The website is: www.france-tourette.org
And here is the link to the read only: Link to designer
Also, this page: Notre mission et nos actions with it’s 55vh size is messed up on screens with a display resolution of 150%, definitely not showing 55% of the view width anymore
Thanks a lot in advance for your help. And if you see other improvements in regards to use of responsive ways to help with typography that will be welcome, I mixed a bit of px, vh and % values here and there over the time as I tried to fix things. The whole page got a little complicated over the time. (for ie. If I check the website on chrome at 67% zoom to counteract the 150% display resolution, the fonts look thin compared to what I see on my mac or other devices).
But what do you mean “recommended display resolution is 150%”? I’ve never heard about anything like that, and I’m on a Windows PC. Designing websites for 150% zoom sounds like a pain.
I mean in the windows parameters, on display resolution settings, there are different options, on the one tested it was set to 150% (with recommended written next to it, what microsoft recommends therefore).
Can you check your display resolution settings and let me know the settings you see?
It is indeed a pain, especially since many just use native resolution of 100%
I realize that the recommended 150% resolution are for the 1920x1080p display, but on 1440x900 for ie it is recommended 100%, with then the website would appear fine.
But it seems many viewers of that website use laptops that suggests 150% resolution, and they sent me screen shots, and it definitely looks crappy, no margin on the left for example, like the container would be full width.

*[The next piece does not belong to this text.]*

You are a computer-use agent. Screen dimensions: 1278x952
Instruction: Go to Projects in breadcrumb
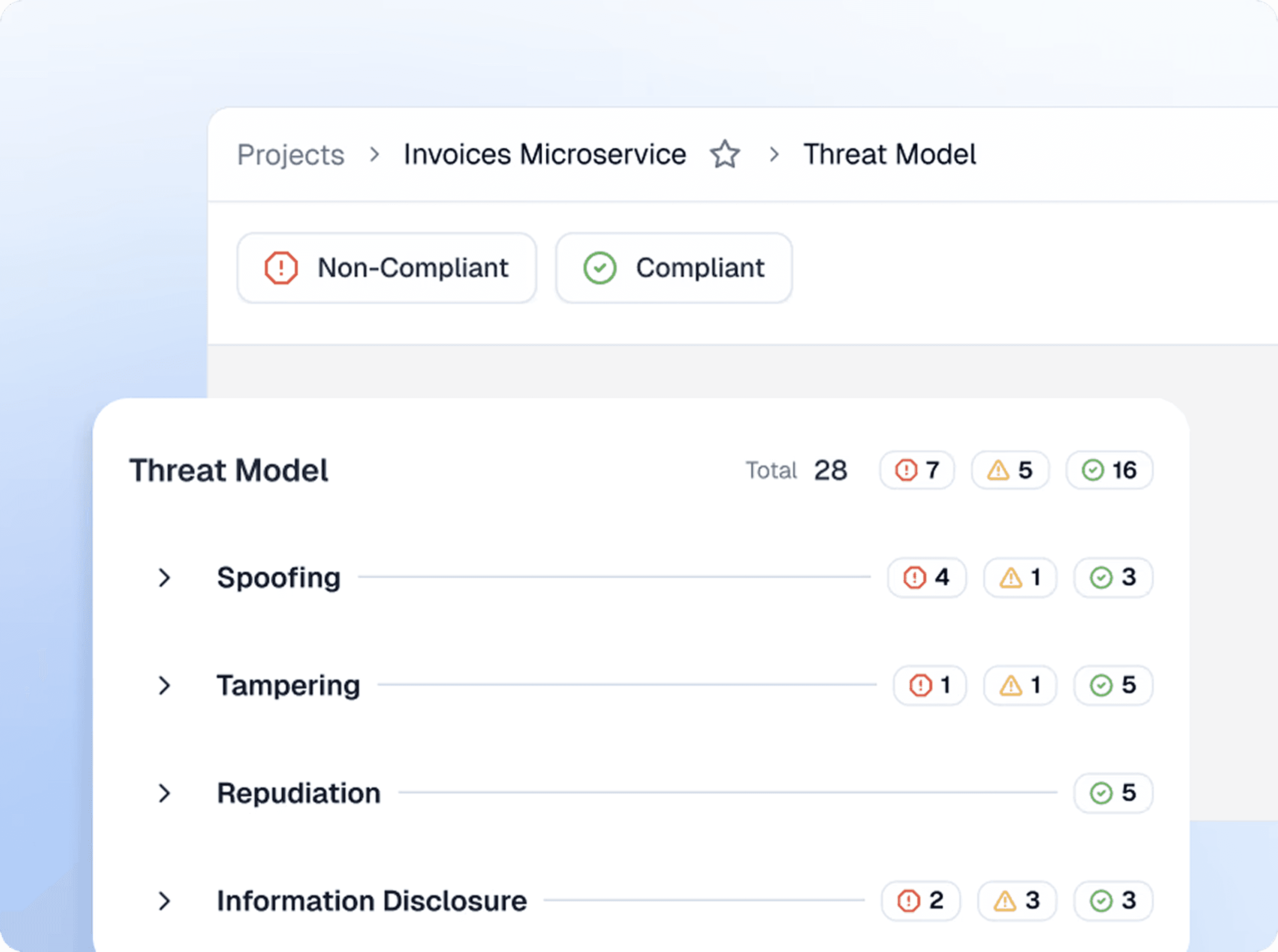pyautogui.click(x=290, y=155)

I’m using a 1080p monitor here and I’ve never done anything but 100%. I’ve never heard about 150% being the standard for 1080p. I don’t really understand what you mean about that to be honest. Pages looking weird at 150% zoom is pretty normal.
I’m guessing you mean that the main target for the site uses zoom, so then you need to redesign it so it looks good there I guess? Or add some kind of in-page resizing where you have more control.
Thanks!
Actually, it depends on the screen, I checked on an asus 14inch laptop and with display resolution set to 1920x1080, the recommended size is 150% (and if set to 100%, everything looks very very tiny, that’s why it’s recommended and people leave it at that), therefore that person has everything showing zoomed 150%, I found workarounds for chrome tweaking in the parameters for that specific person, but everyone else (with the zoomed in display) going to the website will just see a zoomed in version of that website (and all others websites actually), which is a problem for all of us, especially when you design a hero section that is 100vh.

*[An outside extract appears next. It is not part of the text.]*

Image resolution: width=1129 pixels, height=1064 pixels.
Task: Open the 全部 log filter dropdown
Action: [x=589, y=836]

Check this image, windows recommends 150% display: Link to img
I don’t actually know the statistics of how many use 100% (the majority I hope), or 125% or 150%, but the thing is when it looks bad people start complaining. And they don’t realize it is on their end the issue. If I arrange the page for 150% zoomed screens, what happens to the others on 100%, I think I have to stick to using 100vh for people using their display the way they should… don’t you think?
I wish, chrome automatically detected that and showed everyone my hero section at 100vh (especially since they think they are watching it at 100% and therefore think it looks cropped and all weird).
I’m facing the exact same issue. I have a single page app, in which every section has min-height: 100vh; but apparently some users have their device scaling settings set to something different than 100%. On the setting above 100% (like 150%) sections’ heights get too small, and on the ones below it gets too large. Looks ugly. I’m so confused, should we not use vh anymore? and what do I use instead.